The decision comes after years of debate over how to compensate what has traditionally been a volunteer role. Under the proposed framework, village elders will no longer be unpaid community volunteers; instead, they will be registered, issued official identity cards, and receive a modest monthly allowance — officially described as a stipend rather than a full salary.
Background: Why the shift
Village elders — often known as “wazee wa mtaa” or “headmen” — have long played a critical role in local administration, assisting chiefs and assistant chiefs with community policing, mobilizing residents for government programmes, and handling grassroots dispute resolution.
Despite their important role, they have operated without formal recognition or remuneration.
Efforts to formalize their status have been underway for several years. Under the proposed National Government Coordination (Amendment) Bill, village elders would be absorbed into the national government administrative framework, with stipends or allowances determined in consultation with the Salaries and Remuneration Commission (SRC) and the Public Service Commission (PSC).
Earlier proposals for elder compensation were more generous — some suggesting up to Ksh 7,000 per month, plus allowances for transport and airtime. But fiscal constraints prompted caution, and the government settled on the lower stipend under the current directive.

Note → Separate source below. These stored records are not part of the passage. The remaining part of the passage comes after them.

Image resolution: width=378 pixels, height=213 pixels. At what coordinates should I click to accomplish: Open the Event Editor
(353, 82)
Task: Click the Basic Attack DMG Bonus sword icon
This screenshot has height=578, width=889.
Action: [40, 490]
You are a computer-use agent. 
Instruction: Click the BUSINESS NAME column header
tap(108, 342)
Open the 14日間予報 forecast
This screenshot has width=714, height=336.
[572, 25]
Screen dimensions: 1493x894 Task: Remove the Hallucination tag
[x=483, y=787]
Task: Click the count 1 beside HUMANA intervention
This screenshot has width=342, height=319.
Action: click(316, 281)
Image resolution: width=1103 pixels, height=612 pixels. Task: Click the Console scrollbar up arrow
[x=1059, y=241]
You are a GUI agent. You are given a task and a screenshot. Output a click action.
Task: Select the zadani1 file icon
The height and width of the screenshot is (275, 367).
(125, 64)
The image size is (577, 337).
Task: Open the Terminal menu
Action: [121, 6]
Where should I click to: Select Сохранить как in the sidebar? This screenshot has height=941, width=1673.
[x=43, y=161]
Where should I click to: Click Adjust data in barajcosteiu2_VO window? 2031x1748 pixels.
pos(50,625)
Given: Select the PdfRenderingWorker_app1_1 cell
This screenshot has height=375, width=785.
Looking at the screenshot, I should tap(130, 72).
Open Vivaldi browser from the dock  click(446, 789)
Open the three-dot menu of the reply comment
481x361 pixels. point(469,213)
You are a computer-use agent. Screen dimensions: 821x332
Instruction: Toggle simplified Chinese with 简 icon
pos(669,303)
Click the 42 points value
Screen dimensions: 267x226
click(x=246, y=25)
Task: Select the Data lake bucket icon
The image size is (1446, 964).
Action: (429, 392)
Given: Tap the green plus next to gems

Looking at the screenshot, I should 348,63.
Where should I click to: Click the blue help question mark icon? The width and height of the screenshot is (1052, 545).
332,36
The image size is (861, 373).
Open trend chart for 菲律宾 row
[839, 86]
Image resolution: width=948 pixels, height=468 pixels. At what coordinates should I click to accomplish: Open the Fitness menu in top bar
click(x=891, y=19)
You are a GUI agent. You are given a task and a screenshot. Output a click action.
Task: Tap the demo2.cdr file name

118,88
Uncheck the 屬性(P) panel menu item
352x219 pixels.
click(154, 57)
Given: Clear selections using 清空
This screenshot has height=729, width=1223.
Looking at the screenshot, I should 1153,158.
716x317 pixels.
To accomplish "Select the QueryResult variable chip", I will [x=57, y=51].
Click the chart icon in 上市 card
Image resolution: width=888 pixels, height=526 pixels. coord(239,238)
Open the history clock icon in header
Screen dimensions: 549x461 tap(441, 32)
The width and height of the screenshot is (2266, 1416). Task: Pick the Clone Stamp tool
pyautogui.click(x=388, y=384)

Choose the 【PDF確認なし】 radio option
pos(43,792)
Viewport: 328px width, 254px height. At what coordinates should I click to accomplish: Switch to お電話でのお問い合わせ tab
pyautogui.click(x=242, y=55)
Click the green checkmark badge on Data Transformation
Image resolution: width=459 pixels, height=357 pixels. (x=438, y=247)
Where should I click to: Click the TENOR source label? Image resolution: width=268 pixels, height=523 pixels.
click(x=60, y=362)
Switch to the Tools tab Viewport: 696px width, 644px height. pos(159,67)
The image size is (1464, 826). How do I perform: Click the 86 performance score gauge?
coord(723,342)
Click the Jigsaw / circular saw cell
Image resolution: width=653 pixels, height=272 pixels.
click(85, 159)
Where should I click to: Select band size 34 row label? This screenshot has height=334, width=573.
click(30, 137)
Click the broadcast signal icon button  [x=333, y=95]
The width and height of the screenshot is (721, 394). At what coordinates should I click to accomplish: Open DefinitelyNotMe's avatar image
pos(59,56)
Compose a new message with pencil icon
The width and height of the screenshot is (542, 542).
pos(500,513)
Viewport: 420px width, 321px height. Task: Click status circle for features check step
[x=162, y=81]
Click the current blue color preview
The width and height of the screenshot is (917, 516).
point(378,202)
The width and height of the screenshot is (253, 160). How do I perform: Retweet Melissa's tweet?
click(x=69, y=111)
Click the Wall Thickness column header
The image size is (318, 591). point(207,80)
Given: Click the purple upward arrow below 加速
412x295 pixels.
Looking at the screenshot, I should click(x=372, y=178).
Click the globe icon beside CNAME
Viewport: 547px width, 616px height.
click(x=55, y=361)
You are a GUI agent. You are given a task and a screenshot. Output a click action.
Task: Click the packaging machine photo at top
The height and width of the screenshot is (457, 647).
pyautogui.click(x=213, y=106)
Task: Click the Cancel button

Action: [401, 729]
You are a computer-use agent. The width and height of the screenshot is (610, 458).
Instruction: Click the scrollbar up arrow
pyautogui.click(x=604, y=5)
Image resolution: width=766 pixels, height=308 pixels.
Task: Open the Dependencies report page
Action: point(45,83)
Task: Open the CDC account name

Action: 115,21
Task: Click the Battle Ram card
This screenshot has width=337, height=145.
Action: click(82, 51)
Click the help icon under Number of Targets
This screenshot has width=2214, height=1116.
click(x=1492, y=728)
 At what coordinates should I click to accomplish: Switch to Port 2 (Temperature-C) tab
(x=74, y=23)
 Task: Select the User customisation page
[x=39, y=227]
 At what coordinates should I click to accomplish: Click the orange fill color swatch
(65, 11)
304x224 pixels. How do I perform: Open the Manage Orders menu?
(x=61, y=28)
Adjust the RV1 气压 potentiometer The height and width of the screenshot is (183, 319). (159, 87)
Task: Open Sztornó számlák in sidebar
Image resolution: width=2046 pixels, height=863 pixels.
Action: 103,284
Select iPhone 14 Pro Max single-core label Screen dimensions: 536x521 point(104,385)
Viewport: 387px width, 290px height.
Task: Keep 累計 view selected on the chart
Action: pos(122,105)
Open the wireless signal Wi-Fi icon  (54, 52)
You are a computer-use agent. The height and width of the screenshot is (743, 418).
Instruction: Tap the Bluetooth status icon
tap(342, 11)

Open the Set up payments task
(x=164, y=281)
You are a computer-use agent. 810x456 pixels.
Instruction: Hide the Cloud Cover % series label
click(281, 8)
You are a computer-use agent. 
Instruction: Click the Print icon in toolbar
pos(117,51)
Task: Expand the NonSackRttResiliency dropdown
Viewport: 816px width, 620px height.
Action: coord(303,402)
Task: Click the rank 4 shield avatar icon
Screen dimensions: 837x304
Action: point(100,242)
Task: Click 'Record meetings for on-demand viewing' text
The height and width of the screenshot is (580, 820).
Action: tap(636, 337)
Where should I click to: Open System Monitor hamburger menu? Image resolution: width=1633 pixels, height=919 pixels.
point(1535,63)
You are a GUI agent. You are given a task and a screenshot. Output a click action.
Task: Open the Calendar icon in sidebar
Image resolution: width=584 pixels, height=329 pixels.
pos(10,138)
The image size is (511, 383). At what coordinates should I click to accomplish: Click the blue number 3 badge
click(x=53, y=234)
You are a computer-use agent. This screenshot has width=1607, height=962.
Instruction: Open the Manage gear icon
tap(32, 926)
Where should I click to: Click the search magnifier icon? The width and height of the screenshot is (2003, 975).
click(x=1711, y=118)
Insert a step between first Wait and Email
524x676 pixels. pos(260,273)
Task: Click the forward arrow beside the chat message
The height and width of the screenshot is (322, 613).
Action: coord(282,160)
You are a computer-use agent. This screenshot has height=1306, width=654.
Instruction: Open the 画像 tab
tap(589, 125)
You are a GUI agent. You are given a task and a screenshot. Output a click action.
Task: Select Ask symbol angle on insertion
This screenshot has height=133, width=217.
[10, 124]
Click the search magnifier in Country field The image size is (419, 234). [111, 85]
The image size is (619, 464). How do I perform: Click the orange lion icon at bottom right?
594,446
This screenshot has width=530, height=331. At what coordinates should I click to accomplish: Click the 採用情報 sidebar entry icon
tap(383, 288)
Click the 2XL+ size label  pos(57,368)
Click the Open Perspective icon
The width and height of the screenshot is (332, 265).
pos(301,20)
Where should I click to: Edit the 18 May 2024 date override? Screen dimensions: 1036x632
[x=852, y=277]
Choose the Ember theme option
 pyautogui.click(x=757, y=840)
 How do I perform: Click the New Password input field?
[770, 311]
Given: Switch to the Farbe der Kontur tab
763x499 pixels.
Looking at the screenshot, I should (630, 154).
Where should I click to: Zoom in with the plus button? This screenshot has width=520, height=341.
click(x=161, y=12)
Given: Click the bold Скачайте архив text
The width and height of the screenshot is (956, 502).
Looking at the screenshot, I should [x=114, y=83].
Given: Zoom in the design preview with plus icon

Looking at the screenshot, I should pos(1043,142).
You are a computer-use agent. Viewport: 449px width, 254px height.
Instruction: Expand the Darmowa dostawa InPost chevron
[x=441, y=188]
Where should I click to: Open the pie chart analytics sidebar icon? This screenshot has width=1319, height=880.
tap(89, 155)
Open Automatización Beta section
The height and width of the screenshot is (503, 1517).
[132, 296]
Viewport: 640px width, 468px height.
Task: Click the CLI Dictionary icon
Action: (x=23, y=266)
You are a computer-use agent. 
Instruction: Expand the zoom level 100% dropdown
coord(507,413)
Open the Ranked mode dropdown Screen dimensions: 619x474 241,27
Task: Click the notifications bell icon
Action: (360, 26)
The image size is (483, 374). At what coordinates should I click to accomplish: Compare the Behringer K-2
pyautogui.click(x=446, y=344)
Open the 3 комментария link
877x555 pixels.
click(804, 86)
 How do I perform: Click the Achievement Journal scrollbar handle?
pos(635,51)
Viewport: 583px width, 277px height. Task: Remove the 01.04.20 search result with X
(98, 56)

What this means in practice
If fully implemented, the stipend will mark the first time the state financially rewards village elders for their service. It could improve motivation, reduce reliance on informal fees, and formalize accountability at the village level.
However, many questions remain unanswered: will the stipend be adequate compensation given the workload expected of elders? How will the government ensure that only legitimate elders are registered and paid? And how will county-level structures interface with the central registry and payroll?
Critics may argue that Ksh 3,000 per month (or the Ksh 3,500 figure some sources cite), barely enough to cover basic transport or communication costs, may fall short of meaningful compensation, especially in remote areas where elders often bear significant time and resource burdens.
But whether the move achieves substantive improvement, in elder welfare, community governance, or accountability, will depend on implementation details: proper registration, adequate resourcing, transparency in disbursement, and realistic recognition of the elders’ responsibilities.
The coming months especially as the 2026 national budget takes shape will reveal whether this policy is a token gesture or a genuine step toward empowering Kenya’s grassroots administrators.